* [Work required] Quote all of the entries word for word.

Stored items:
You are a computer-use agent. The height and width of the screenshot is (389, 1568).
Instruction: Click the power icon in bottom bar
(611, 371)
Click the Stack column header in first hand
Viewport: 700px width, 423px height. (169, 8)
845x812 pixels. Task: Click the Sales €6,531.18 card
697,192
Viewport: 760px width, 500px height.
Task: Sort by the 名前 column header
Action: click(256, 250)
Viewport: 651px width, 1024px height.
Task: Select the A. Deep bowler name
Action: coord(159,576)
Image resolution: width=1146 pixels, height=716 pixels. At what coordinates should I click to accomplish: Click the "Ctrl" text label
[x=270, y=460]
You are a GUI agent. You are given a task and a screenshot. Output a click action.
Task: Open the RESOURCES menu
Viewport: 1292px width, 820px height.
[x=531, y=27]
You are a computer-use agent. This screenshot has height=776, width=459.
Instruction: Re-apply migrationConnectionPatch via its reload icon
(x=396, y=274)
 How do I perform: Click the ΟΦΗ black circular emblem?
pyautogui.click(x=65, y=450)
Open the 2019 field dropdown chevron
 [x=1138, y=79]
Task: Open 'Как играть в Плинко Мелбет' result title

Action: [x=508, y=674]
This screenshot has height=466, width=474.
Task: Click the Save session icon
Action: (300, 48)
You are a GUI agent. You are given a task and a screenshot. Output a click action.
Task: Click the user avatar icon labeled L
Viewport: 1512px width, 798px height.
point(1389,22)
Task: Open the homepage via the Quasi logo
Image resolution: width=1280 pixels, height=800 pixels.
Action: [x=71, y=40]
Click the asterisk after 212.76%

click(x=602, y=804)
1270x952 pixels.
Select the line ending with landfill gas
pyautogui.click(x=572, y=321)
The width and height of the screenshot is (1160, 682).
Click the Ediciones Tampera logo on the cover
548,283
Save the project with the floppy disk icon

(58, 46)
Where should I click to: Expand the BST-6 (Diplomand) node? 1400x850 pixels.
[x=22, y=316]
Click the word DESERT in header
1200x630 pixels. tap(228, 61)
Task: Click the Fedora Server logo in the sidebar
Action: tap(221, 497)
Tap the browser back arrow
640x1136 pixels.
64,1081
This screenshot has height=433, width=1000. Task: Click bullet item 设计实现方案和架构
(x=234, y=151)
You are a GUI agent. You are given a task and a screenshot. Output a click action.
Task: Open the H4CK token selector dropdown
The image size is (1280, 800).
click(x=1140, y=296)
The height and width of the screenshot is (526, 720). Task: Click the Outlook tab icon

* [Answer to the problem]
You are a computer-use agent. The height and width of the screenshot is (389, 1568).
Instruction: Click the power icon in bottom bar
(611, 371)
Click the Stack column header in first hand
Viewport: 700px width, 423px height. (169, 8)
845x812 pixels. Task: Click the Sales €6,531.18 card
697,192
Viewport: 760px width, 500px height.
Task: Sort by the 名前 column header
Action: click(256, 250)
Viewport: 651px width, 1024px height.
Task: Select the A. Deep bowler name
Action: coord(159,576)
Image resolution: width=1146 pixels, height=716 pixels. At what coordinates should I click to accomplish: Click the "Ctrl" text label
[x=270, y=460]
You are a GUI agent. You are given a task and a screenshot. Output a click action.
Task: Open the RESOURCES menu
Viewport: 1292px width, 820px height.
[x=531, y=27]
You are a computer-use agent. This screenshot has height=776, width=459.
Instruction: Re-apply migrationConnectionPatch via its reload icon
(x=396, y=274)
 How do I perform: Click the ΟΦΗ black circular emblem?
pyautogui.click(x=65, y=450)
Open the 2019 field dropdown chevron
 [x=1138, y=79]
Task: Open 'Как играть в Плинко Мелбет' result title

Action: [x=508, y=674]
This screenshot has height=466, width=474.
Task: Click the Save session icon
Action: (300, 48)
You are a GUI agent. You are given a task and a screenshot. Output a click action.
Task: Click the user avatar icon labeled L
Viewport: 1512px width, 798px height.
point(1389,22)
Task: Open the homepage via the Quasi logo
Image resolution: width=1280 pixels, height=800 pixels.
Action: [x=71, y=40]
Click the asterisk after 212.76%

click(x=602, y=804)
1270x952 pixels.
Select the line ending with landfill gas
pyautogui.click(x=572, y=321)
The width and height of the screenshot is (1160, 682).
Click the Ediciones Tampera logo on the cover
548,283
Save the project with the floppy disk icon

(58, 46)
Where should I click to: Expand the BST-6 (Diplomand) node? 1400x850 pixels.
[x=22, y=316]
Click the word DESERT in header
1200x630 pixels. tap(228, 61)
Task: Click the Fedora Server logo in the sidebar
Action: tap(221, 497)
Tap the browser back arrow
640x1136 pixels.
64,1081
This screenshot has height=433, width=1000. Task: Click bullet item 设计实现方案和架构
(x=234, y=151)
You are a GUI agent. You are given a task and a screenshot. Output a click action.
Task: Open the H4CK token selector dropdown
The image size is (1280, 800).
click(x=1140, y=296)
The height and width of the screenshot is (526, 720). Task: Click the Outlook tab icon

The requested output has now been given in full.